Capromorelin

Clinical data
- Trade names: Entyce, Elura, Eluracat
- Other names: CP-424,391
- License data: US DailyMed: Capromorelin;
- Routes of administration: By mouth
- ATCvet code: QH01AX90 (WHO) ;

Legal status
- Legal status: CA: ℞-only; US: ℞-only; EU: Rx-only;

Pharmacokinetic data
- Elimination half-life: 2.4 hours

Identifiers
- IUPAC name N-[(2R)-1-[(3aR)-2-methyl-3-oxo-3a-(phenylmethyl)-6,7-dihydro-4H-pyrazolo[4,3-c]pyridin-5-yl]-1-oxo-3-(phenylmethoxy)propan-2-yl]-2-amino-2-methylpropanamide;
- CAS Number: 193273-66-4;
- PubChem CID: 216208;
- DrugBank: DB15205;
- ChemSpider: 187411;
- UNII: 0MQ44VUN84;
- KEGG: D03373;
- ChEMBL: ChEMBL113313;
- CompTox Dashboard (EPA): DTXSID5057886 ;

Chemical and physical data
- Formula: C_{28}H_{35}N_{5}O_{4}
- Molar mass: 505.619 g·mol^{−1}
- 3D model (JSmol): Interactive image;
- SMILES CC(C)(C(=O)N[C@H](COCC1=CC=CC=C1)C(=O)N2CCC3=NN(C(=O)[C@@]3(C2)CC4=CC=CC=C4)C)N;
- InChI InChI=1S/C28H35N5O4/c1-27(2,29)25(35)30-22(18-37-17-21-12-8-5-9-13-21)24(34)33-15-14-23-28(19-33,26(36)32(3)31-23)16-20-10-6-4-7-11-20/h4-13,22H,14-19,29H2,1-3H3,(H,30,35)/t22-,28-/m1/s1; Key:KVLLHLWBPNCVNR-SKCUWOTOSA-N;

= Capromorelin =

Chemical compound

Capromorelin, sold under the brand names Entyce and Elura, is a medication used for the management of weight loss in cats and dogs. Capromorelin is a ghrelin receptor agonist known to increase appetite and weight gain.
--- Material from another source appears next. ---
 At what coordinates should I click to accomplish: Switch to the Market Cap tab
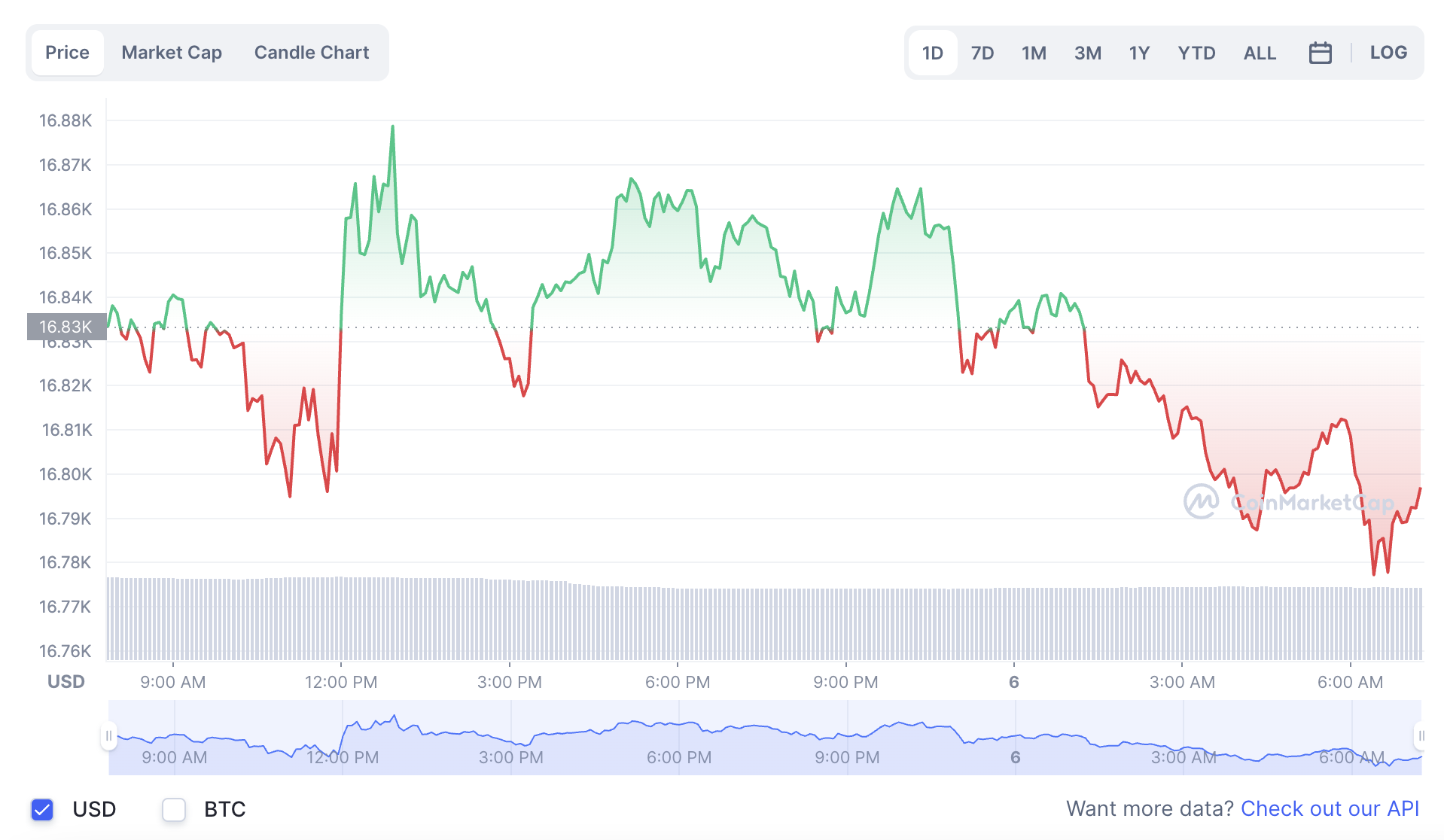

Capromorelin was developed by Pfizer.

Capromorelin was approved for veterinary use in the United States in May 2016. It is the second drug approved for the management of weight loss in cats and the first drug approved specifically for the management of weight loss in cats with chronic kidney disease.

== Research ==
Capromorelin functions to stimulate the secretion of growth hormone and as a ghrelin mimetic which causes the body to secrete growth hormone in a way usually seen at puberty and in young adulthood. Studies have shown the drug to directly raise insulin growth factor 1 (IGF-1) and growth hormone levels.

In a one-year treatment trial (starting 1999) with 395 seniors between 65 and 84 years old, patients who received the drug gained an average of 3 lb (1.4 kg) in lean body mass in the first six months and also were better able to walk in a straight line in a test of balance, strength and coordination. After 12 months, patients receiving capromorelin also had an improved ability to climb stairs; however, the results were not good enough to continue the trial for the second planned year.

As of 2017, capromorelin studies in humans had been discontinued.

== Veterinary uses ==
Capromorelin is indicated for the management of weight loss in cats and dogs.